With the inaugural edition of Primitive Futures, I’d like to profile a label whose new batch of releases has raised the bar for high-quality, affordable, and most importantly, available music: Sacred Bones Records. After three releases that quietly trickled out more than a year ago (including the buzzed-about Blank Dogs 12-inch, Diana (The Herald), the label took an extended hiatus to work on a quartet of dark, mystifying discs.
The label model is admirable: take an under-the-radar artist, declare needed format—usually vinyl-only singles or full-lengths—and create limited-edition versions along with standard editions that are to be repressed upon demand. Both the limited and standard editions are handmade and carefully silkscreened, with a common design theme throughout every release. The limited versions all have unique embellishments to them, like wax seals, stamped sleeves, cardboard bands and colored vinyl. Each release—limited or not—is an item to behold.
But we wouldn’t be talking about any of this if the music wasn’t so great, and the new Factums LP, The Sistrum, is the best place to start. Fans of their synapse-frying debut on Siltbreeze last year will not be disappointed with this doozy. But don’t expect to be handed all the barbed hooks they passed out last time. The Sistrum has more of a cohesive feel, as many of the songs are allowed room to breath, venturing into the four- and five-minute range. Opener “Mushrooms” is the Peter Gunn theme played in a German bunker, while “Origami” pounds out sub-motorik pulses beneath layers of guitar feedback and tuneless organ. The second half cools down into a series of sinister grooves, a few of which you could even dance to. The midget from Twin Peaks would approve.

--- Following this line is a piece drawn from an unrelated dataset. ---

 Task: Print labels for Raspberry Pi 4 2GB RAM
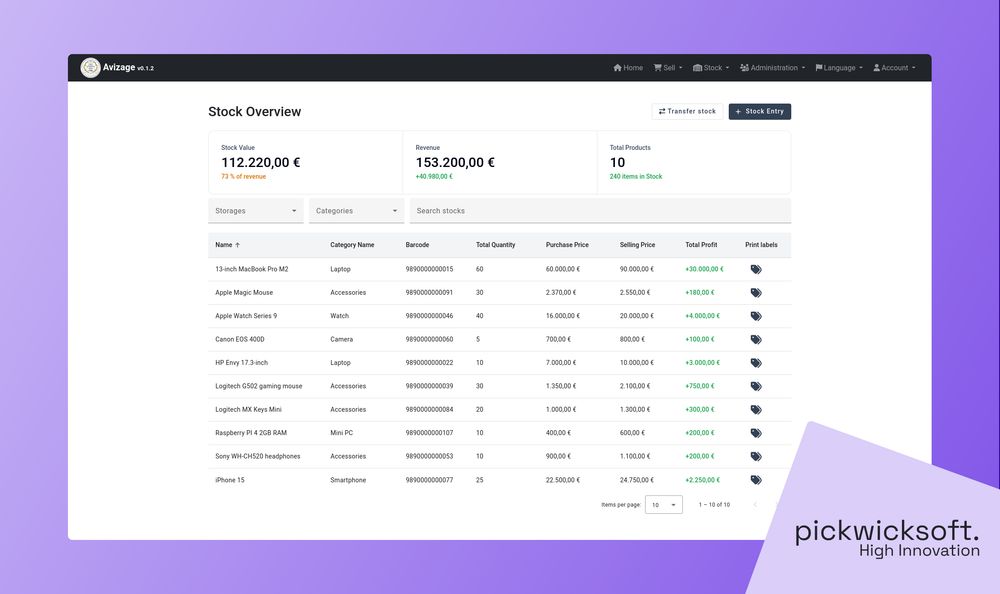[x=756, y=433]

Sacred Bones’ second full-length offering does not disappoint either. After a single compilation appearance (on The World’s Lousy With Ideas, Vol. 2), the Pink Noise dole out their highly anticipated debut album, Dream Code. While the Canadian duo plays by the same rules as other synth-guitar-pop weirdos like Blank Dogs (and dozens of other Myspace mysteries), their sound is the most naked of all. Live drum loops (or live-sounding drum machine), succinct synth lines, guitar and vocals are all they use to get these bits of shrapnel stuck in you. Check “Dead Glitter Sun” for some heavy Suicide worship; other parts remind me of ’80s West Coast synth-god Minimal Man. Individual tracks tend to sound a bit throwaway, but as a whole Dream Code gets by on its raw sound and simplistic mission.
No less essential are the singles from Nice Face and Dead Luke. Nice Face brings a little deep bass to the equation, pushing both tunes into the party zone. These two are the most purely enjoyable songs of the whole batch, a fun time for all. Wisconsin native Dead Luke steps up to the plate with, of all things, a Troggs cover (“I Want You”), here re-imagined as a pent-up love letter to all dead machines. Ballsy for your vinyl debut, yes, but he takes the task seriously and nails it. Not so successful is his original on the flip, but who wants to outshine the Troggs?